China revealed its “strong dissatisfaction” with the U.S. over the Navy’s latest freedom of navigation operation in which a warship traveled past one of China’s human-made islands in the contested West Philippine Sea.
The U.S. destroyer navigated past Mischief Reef Thursday as part of a freedom of navigation operation in international waters, a U.S. navy official said on a situation of anonymity.
The freedom of navigation action was the third that the United States has sent out since President Donald Trump took office in January. U.S. officials say the military will remain to sail, fly and operate wherever permitted by international law.
A leading U.S. think tank, meanwhile, issued a new report documenting what it said was remaining reclamation work on Chinese-controlled islands in the area despite a recent appeal by China’s foreign minister that such work had stopped two years ago.
In a report late Thursday, Chinese Foreign Ministry spokesman Geng Shuang called the U.S. Navy’s move a “provocation” that “severely threatens China’s sovereignty and security, and seriously endangers the safety of frontline personnel of both sides.”
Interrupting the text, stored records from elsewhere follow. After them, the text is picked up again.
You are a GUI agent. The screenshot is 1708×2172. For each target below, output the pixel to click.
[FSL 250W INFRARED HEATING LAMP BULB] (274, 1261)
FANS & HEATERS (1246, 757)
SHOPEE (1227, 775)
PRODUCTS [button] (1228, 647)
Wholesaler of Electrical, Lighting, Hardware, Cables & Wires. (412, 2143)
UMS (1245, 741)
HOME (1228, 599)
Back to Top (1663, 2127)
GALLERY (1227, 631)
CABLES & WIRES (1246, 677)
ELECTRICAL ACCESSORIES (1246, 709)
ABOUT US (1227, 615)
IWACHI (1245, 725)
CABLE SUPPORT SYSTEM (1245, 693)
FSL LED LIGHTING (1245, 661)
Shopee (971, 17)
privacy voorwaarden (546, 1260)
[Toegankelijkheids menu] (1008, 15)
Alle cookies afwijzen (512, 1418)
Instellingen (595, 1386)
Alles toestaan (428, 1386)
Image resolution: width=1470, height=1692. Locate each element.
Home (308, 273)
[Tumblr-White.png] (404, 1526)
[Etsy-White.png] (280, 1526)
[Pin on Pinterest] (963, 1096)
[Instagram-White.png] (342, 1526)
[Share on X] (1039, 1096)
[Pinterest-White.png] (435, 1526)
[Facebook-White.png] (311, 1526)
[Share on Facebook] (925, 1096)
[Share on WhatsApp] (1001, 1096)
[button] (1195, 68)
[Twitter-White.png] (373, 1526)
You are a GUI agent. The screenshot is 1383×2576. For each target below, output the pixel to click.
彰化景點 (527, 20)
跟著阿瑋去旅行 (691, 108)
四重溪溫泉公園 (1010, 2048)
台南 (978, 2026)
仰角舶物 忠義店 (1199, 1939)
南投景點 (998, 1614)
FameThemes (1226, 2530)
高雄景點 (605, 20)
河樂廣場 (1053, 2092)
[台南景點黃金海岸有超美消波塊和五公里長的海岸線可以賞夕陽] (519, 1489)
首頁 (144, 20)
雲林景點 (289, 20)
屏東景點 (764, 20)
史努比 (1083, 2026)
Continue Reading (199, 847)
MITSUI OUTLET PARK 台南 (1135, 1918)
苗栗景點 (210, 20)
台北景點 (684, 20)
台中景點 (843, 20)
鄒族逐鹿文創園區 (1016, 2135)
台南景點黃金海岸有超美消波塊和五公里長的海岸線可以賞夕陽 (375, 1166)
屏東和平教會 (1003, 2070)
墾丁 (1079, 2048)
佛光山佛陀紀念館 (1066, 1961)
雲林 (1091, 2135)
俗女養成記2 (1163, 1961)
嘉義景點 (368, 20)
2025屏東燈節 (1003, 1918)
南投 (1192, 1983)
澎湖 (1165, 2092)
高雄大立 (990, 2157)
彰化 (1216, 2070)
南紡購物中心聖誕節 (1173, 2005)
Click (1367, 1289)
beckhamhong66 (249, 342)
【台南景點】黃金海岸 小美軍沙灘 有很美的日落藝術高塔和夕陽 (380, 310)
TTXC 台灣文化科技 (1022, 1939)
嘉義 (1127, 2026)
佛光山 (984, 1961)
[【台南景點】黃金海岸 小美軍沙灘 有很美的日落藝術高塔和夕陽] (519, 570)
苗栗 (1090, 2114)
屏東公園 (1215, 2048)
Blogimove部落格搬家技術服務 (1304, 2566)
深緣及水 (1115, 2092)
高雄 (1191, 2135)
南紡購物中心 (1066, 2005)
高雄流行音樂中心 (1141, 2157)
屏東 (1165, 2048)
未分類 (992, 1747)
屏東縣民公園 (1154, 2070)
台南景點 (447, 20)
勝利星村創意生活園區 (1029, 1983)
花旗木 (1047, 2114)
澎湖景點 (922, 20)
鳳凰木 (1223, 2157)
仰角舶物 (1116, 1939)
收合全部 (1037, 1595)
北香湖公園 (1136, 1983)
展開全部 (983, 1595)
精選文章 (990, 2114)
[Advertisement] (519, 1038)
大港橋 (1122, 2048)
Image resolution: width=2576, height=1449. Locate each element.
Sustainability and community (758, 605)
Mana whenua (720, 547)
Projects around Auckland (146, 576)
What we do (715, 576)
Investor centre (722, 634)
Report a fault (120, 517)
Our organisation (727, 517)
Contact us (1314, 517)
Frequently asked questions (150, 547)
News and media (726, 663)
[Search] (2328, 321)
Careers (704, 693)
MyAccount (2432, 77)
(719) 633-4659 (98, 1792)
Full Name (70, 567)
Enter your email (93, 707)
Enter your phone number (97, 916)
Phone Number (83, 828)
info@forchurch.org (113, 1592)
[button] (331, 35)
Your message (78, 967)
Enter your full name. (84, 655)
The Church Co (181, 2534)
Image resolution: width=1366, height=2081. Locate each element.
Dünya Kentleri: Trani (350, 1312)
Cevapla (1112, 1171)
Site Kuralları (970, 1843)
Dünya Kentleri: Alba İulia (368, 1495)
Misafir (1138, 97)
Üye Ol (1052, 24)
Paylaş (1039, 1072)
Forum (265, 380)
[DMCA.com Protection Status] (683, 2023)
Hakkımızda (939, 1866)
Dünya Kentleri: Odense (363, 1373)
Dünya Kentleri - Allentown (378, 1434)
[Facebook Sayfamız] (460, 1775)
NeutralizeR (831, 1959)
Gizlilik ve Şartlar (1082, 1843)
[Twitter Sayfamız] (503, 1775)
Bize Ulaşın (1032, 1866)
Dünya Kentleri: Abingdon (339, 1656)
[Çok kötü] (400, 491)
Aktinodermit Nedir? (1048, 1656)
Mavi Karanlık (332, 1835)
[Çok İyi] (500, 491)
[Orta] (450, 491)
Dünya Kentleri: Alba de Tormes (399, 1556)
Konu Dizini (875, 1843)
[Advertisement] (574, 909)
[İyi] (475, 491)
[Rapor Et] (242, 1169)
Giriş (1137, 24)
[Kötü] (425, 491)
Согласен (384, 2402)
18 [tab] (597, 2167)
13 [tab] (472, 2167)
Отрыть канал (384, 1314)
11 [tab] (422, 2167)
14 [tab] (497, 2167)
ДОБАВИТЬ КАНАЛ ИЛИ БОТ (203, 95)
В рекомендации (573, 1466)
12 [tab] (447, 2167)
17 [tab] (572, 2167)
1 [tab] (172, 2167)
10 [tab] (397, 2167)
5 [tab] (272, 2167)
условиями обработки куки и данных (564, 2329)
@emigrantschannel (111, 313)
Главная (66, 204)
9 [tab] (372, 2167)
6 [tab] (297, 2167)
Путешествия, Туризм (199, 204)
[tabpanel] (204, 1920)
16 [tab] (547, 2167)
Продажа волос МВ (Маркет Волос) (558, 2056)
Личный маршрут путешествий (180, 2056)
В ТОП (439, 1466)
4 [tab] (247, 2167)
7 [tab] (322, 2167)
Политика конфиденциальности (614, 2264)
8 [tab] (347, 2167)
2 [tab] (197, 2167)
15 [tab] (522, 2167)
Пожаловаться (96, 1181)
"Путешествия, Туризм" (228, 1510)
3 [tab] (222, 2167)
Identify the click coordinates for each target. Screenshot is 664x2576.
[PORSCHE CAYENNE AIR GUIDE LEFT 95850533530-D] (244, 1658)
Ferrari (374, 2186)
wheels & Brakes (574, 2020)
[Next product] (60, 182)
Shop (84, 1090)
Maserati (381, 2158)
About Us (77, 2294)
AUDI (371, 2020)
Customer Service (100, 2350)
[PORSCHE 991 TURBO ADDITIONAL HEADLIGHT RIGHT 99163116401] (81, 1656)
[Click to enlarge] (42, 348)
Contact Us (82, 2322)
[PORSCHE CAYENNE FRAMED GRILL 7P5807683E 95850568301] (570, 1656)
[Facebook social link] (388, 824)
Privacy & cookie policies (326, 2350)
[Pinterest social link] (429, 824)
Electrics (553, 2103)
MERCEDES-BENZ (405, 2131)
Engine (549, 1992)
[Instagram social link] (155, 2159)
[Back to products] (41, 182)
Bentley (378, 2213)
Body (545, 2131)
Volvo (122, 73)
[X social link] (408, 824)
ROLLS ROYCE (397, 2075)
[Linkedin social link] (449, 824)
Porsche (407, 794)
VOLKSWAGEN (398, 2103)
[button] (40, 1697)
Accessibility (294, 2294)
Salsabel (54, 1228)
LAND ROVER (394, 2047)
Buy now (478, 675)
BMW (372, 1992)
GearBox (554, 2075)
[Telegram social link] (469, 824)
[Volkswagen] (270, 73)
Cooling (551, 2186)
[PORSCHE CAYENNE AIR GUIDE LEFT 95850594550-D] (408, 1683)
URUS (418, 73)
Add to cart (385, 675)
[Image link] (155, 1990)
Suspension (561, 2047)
Beijing, which claims the entire South China Sea, routinely protests such actions, which Trump’s administration has continued partly to reassure allies locked in territorial conflicts with Beijing.
The U.S. is not a party to the conflicts in a potential oil- and gas-rich waters that also include Brunei, Malaysia, the Philippines, Taiwan, and Vietnam.
Washington, however, has stated it in its interest to assure that the conflicts are settled peacefully and that freedom of navigation and overflight continue unhampered.
Washington’s critical actions came as it solicits the help of Beijing, North Korea’s most significant economic partner, in taming Pyongyang’s nuclear weapons ambitions and completing its missile tests.